Text passage
Here's the part I find fun. Your files never leave your device. When someone visits your public link, the GET request gets chopped into frames and travels down an open WebSocket straight to your browser tab. Your tab reads the requested file fragment and pipes it back through the same connection. SSL the whole way, the connection authenticated with a token.
Close the tab and the server simply dies. There's nothing left sitting on a hosting box somewhere for some giant corporation to forget to delete.
Socket2 screenshot
And yes - that means you can host a static website off your laptop. At a café. At McDonald's. You drop a folder, you get a link, and suddenly you're a web server. Nobody's really doing private static-site sharing like this, and honestly that's the part I'm most excited about.
It's perfect for designers and devs who want to send a client an update without parking NDA-protected files on a third-party host. It's good for anyone sharing files on the go. And there's no subscription - you just buy bandwidth, use it when you need it, and it never expires. Use it once a year, or once an hour. Your call.

Supplied records
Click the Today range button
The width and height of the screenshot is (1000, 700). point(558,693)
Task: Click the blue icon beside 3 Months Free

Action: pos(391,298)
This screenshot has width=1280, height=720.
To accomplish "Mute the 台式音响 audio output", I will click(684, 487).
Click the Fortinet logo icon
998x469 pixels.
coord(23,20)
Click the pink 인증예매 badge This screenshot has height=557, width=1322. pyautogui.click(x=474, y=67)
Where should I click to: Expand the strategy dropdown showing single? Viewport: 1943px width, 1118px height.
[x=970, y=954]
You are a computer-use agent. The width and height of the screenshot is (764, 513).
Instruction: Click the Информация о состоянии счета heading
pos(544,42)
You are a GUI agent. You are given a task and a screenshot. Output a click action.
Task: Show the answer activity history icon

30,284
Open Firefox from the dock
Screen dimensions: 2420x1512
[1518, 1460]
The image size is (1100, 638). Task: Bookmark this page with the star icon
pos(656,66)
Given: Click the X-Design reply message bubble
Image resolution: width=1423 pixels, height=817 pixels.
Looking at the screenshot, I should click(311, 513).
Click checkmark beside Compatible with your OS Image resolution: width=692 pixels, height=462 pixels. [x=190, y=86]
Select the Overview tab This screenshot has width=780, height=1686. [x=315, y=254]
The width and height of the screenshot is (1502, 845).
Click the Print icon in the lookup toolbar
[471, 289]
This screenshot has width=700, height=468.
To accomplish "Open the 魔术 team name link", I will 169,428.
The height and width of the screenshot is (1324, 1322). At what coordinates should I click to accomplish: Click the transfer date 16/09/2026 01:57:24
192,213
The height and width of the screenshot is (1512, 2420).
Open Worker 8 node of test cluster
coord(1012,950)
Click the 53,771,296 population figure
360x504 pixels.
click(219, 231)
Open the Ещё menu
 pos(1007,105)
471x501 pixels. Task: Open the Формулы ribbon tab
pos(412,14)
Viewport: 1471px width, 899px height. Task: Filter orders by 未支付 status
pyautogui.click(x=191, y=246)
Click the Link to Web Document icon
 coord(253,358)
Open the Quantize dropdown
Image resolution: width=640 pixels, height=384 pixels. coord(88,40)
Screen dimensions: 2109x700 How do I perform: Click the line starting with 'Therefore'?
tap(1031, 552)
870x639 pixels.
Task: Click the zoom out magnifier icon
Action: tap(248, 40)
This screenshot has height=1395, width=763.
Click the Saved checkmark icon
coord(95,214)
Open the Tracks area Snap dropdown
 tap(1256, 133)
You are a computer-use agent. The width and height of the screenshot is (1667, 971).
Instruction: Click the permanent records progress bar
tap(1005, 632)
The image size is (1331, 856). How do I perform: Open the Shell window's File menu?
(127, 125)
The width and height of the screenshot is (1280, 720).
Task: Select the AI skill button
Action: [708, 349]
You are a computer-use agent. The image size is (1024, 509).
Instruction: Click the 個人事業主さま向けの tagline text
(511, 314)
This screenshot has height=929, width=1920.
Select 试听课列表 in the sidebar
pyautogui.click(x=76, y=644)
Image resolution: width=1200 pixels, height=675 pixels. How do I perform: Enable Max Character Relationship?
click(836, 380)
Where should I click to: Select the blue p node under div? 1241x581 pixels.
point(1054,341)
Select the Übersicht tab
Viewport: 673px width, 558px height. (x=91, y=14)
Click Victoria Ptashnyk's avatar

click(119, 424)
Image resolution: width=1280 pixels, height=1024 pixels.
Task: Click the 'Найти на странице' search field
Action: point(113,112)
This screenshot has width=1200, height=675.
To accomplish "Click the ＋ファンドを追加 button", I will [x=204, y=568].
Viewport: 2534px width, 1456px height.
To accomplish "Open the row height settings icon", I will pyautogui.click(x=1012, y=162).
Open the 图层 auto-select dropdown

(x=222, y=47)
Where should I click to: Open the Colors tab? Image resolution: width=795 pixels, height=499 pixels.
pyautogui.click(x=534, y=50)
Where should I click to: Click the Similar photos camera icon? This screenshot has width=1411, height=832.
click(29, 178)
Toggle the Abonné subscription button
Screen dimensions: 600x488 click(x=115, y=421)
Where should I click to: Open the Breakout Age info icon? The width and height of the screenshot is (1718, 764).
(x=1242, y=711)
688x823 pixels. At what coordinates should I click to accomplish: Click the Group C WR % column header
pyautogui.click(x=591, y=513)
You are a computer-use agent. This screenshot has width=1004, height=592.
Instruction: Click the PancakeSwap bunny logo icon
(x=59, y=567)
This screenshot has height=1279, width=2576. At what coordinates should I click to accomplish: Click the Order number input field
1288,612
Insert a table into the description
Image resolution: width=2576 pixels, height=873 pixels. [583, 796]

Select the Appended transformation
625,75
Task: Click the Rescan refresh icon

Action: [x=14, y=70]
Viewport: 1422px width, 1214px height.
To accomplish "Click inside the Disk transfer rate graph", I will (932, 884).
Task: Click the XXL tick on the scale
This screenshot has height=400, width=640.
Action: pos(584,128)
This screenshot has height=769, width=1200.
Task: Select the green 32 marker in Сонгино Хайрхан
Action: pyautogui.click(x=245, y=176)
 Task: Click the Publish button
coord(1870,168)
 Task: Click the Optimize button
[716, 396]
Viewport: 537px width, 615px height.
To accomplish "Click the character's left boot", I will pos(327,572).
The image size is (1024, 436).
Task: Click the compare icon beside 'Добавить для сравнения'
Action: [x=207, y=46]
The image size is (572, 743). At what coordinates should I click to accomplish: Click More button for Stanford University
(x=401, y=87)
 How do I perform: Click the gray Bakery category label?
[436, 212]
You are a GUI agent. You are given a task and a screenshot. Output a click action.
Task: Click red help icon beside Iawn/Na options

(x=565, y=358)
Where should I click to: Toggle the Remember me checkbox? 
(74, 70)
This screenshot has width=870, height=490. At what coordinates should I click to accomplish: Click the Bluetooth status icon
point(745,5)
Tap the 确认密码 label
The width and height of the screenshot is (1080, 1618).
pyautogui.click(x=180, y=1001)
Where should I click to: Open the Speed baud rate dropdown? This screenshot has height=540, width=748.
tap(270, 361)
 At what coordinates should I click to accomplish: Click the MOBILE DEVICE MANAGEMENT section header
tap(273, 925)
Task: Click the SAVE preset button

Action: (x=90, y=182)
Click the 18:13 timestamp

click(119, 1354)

Task requirements
1 - Using the file-sharing text, decide whether each statement agrees with it: (a) Shared files are copied to a hosting server. (b) The connection is protected with SSL. (c) Using the service requires a subscription. Answer yes or no for each, and quote the words from the text that decide it.
2 - Please list every group of people that the file-sharing text names as a good fit for the service.

Solutions to the exercise
1 -
(a) No: "Your files never leave your device."
(b) Yes: "SSL the whole way"
(c) No: "there's no subscription"

2 -
- designers
- devs
- anyone sharing files on the go